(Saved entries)

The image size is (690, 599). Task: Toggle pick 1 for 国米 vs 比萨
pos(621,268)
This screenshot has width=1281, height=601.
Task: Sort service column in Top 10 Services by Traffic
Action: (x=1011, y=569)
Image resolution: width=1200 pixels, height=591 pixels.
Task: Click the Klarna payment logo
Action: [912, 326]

> ACTIVITY: Repeat every record above exactly as it appears.

> RESPONSE BOX:
The image size is (690, 599). Task: Toggle pick 1 for 国米 vs 比萨
pos(621,268)
This screenshot has width=1281, height=601.
Task: Sort service column in Top 10 Services by Traffic
Action: (x=1011, y=569)
Image resolution: width=1200 pixels, height=591 pixels.
Task: Click the Klarna payment logo
Action: [912, 326]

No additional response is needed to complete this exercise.